**GIVEN PROBLEM A**:
Repeat the passage on the New Testament and Marcion from "The New Testament" up to and including "a single book?", swapping "documents" for "writings".
**GIVEN PROBLEM B**:
Write the next part of the passage on the New Testament and Marcion, picking up after its final sentence.

The New Testament is a collection of 27 documents from at least ten writers (following the traditional view) and possibly as many as sixteen (following the academic approach). The time span of their composition may be from around 50 A.D. to perhaps 125 A.D. It seems clear that they held variant positions and perspectives, and read critically appear to actually be in disagreement and heated argument one with another. So how did these 27 pieces end up as a single book?

That development owes everything to one of the
most non-Apostolic thinkers of all Christian history: Marcion. Marcion lived in the first half of the second
century, and was excommunicated from the church at Rome by the bishop in 144. The official reason was his
rejection of the Old Testament. But that was not Marcion's ultimate disagreement. Marcion took Paul's argument
to its fullest extent: if the Law of Moses does not apply to Christians, then a wedge was driven between Jesus
Christ and the God of Israel who gave that Law and declared that all nations would delight in it. It was a problem
to which the Christian could only respond by rejecting the God of Israel. That god, with his wrath and jealousy,
was incompatible with the god of Jesus Christ, with his mercy and compassion and willingness to suffer for his
people. Marcion had recognized the foundational antithesis between Pauline Christianity and Judaism.

**INFORMATION SHOWN**:
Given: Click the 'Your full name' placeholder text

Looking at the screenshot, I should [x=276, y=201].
==
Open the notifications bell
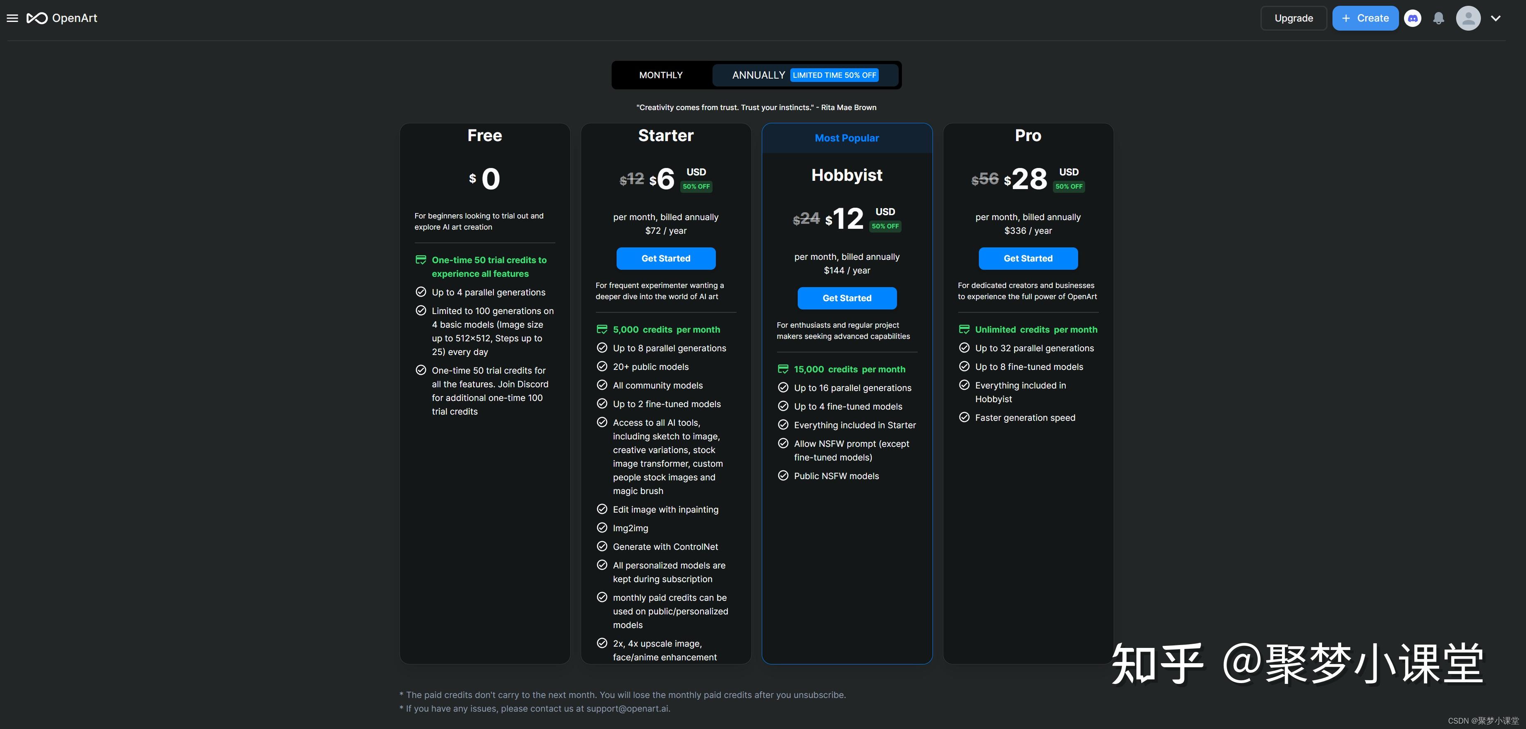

**EXERCISE ANSWER A**:
The New Testament is a collection of 27 writings from at least ten writers (following the traditional view) and possibly as many as sixteen (following the academic approach). The time span of their composition may be from around 50 A.D. to perhaps 125 A.D. It seems clear that they held variant positions and perspectives, and read critically appear to actually be in disagreement and heated argument one with another. So how did these 27 pieces end up as a single book?

**EXERCISE ANSWER B**:
In order to establish his point, Marcion collected a body of writings that rivalled the Old Testament (remember: there IS no New Testament in existence, so the "official" scripture of the Apostolic Church was the Septuagint, the Greek translation of the Hebrew Bible). Marcion's collection included ten letters of Paul (he did not include the letters to Timothy or Titus), and one gospel. We do not have marcion's gospel. All we have is what his enemies say: Tertullian (in his 4th book Against Marcion says
Marcion, on the other hand, you must know, ascribes no author to his Gospel .... Now, of the authors whom we possess, Marcion seems to have singled out Luke for his mutilating process.
It has been suggested that Marcion had a gospel he believed to have been written by Paul. It has also been suggested that Marcion's gospel was actually that which we know as Mark. Since Mark's perspective is very close to Paul's, and Mark was (it is generally held) written in Rome, and Marcion "published" his canon in Rome, the pieces could add up. At any rate, Marcion's canon prompted both a response of excommunication, and other canons.
In the 18th century, L. A. Muratori found an 8th century fragment of a document wich scholars nearly unanimously accept as a translation of an original Greek text from the second century (its Latin is dated to the 8th century itself). The writer of that document lived after Pius of Rome had died (154 A.D.) but seems vividly aware of Marcion. Thus a date around 155 is frequently suggested.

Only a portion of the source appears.